Le dimissioni di Mohammed Abdullahi Mohammed Faramajo, primo ministro del governo assai provvisorio della Somalia, offrono l'occasione di fare il punto sulla situazione del paese. Le sue dimissioni seguono l'ennesimo accordo tra le due principali fazioni somale che supportano il governo di Mogadiscio, a sua volta sostenuto dalla comunità internazionale, che nel paese assume le sembianze di circa ottomila soldati forniti da Burundi e Uganda. L'Uganda di Museveni sembra avere il pallino dell'iniziativa in questi ultimi tempi, nei quali Washington si segnala per il disimpegno, ma i risultati non sono migliori di quelli di chi ci ha provato prima. L'ultima volta che la Somalia ha goduto di una parvenza di ripresa è stata durante il governo dell'Unione delle Corti Islamiche, che era riuscita ad aver ragione dell'anarchia somala a colpi di fucile e di trattative e unire il paese sotto un governo capace di governare.

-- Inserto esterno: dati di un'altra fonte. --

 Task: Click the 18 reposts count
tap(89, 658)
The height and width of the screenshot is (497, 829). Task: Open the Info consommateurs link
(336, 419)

Un sollievo momentaneo, pochi mesi nei quali si vide riaprire l'aeroporto di Mogadiscio e non si incontravano più bande di armati in giro per le strade o i pirati navigare minacciosi. Il governo delle Corti però non godeva dell'appoggio della comunità internazionale, che sosteneva il Governo Federale di Transizione, un governo formato nel corso di estenuanti trattative sotto l'egida delle potenze coinvolte, che però non aveva mai preso veramente il potere durante gli anni della sua esistenza formale. C'era allora la Guerra al Terrore e l'amministrazione Bush tollerava solo i governi "islamici" delle monarchie del Golfo, per gli altri solo bombe. Memore del fiasco americano di Restore Hope tenuto a battesimo da suo padre, Bush junior ha però preferito limitare l'intervento americano a qualche bombardamento dall'alto, lasciando ai vassalli africani l'impegno sul terreno.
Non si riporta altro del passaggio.